Essentials of Anchor
Experiments are inputs, task, outputs
An experiment is roughly-speaking the execution of a task on inputs to produce outputs.
outputs = task(inputs)
Inputs are usually images (or images plus extras). Outputs can be images, text-files, CSVs, XML or any other file-type.
To run an experiment, these three elements must be defined, though often by defaults.
Default experiment
Anchor offers first sensible defaults, allowing for greater definition later.
The default-experiment occurs when you type anchor
without options, and:
- reads image files (inputs) from the current working directory.
- prints some summary information (a task).
- produces no outputs.
$ anchor
Searching for inputs as per default experiment.
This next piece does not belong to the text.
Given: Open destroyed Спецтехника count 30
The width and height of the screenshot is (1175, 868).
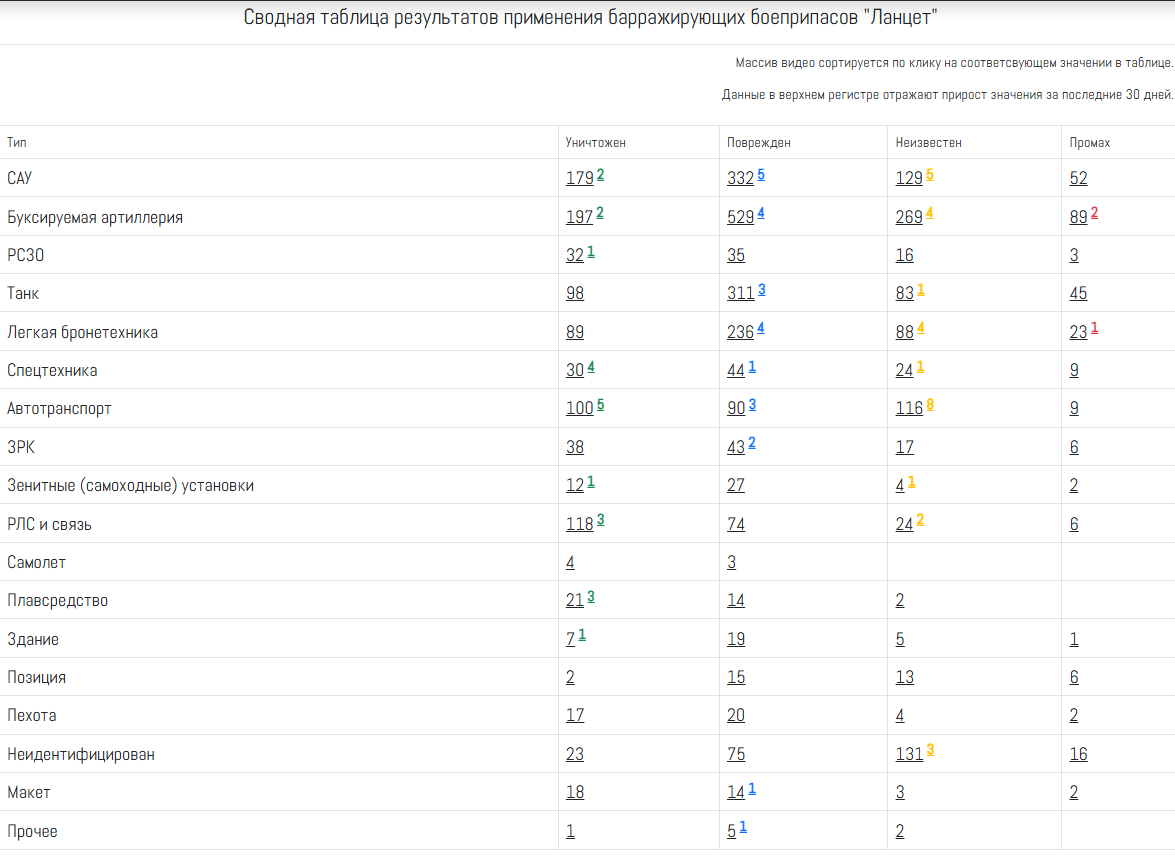Looking at the screenshot, I should click(574, 371).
Learn how to select inputs, outputs and tasks with 'anchor -h'.
Found 3 inputs.
-> All inputs have extension = jpg
-> File-sizes range across [1 MB to 7 MB] with an average of 4 MB.
-> D:\Users\owen\Pictures\SomeAlbum\${0}.jpg
${0} = "mar" (1) | "jan" (1) | "feb" (1)
Overriding elements on command-line
Each element (inputs, task, outputs) can be overridden using a command-line option -i
or -t
or -o
as follows:
Changing inputs with -i
Option | Description |
---|---|
<ommitted> | default: reads images recursively from current directory |
-i path to XML file |
input as defined in BeanXML at this path |
-i wildcards |
reads files matching the wildcards (e.g. -i *.jpg ) |
-i path to directory |
reads images recursively from the specified directory |
When specifying a directory (without wildcards), files are filtered against list of popular image file extensions.
Changing the task with -t
Option | Description |
---|---|
<ommitted> | default: summary statistics for current inputs |
-t path to XML file |
task as defined in BeanXML at this path |
-t another string |
looks for a task in config/tasks/ matching this name |
Changing outputs with -o
Option | Description |
---|---|
<ommitted> | default: writes into a temporary directory |
-o path to XML file |
output as defined in BeanXML at this path |
-o another string |
writes into the specified directory (creates a subdirectory) |
Combining options
These options can be combined to accomplish both simple and complex pipelines (defined in BeanXML).
Some example commands:
# input from wildcards, task by name, output into a specific absolute directory
anchor -i *.png -t grayscale -o 'c:\Temp\GrayscaleAlbum\'
# task by name
anchor -t summarizeImages
# input and task from BeanXML, output into a specific relative directory
anchor -i sunday-hike.xml -t generate_thumbnail.xml -o ../thumbnails/
Defining an entire experiment in BeanXML
Instead of element-wise definition on the command line (with -i
, -t
, -o
etc.), an entire experiment can be defined in BeanXML, and simply called from the command-line as a whole, e.g. anchor pathToSomeExperiment.xml
.
In full reality, an experiment has more than three elements, as well as wide parameterization possibilities, all initially hidden by defaults. BeanXML provides more finely-grained definition.
Outputs and logs are structured
Two message-logs are produced:
experimentLog.txt
for the experiment as a whole and also printed to the console.jobLog.txt
for each input but only if an error occurs.
Outputs are produced by default in a temporary directory, easily changed with the -o
options.
Parallelization
Inputs are processed in parallel if possible. Some tasks can be executed each input entirely independently, and so fully in parallel across cores; others involve shared memory and a mixture of parallel and sequential steps.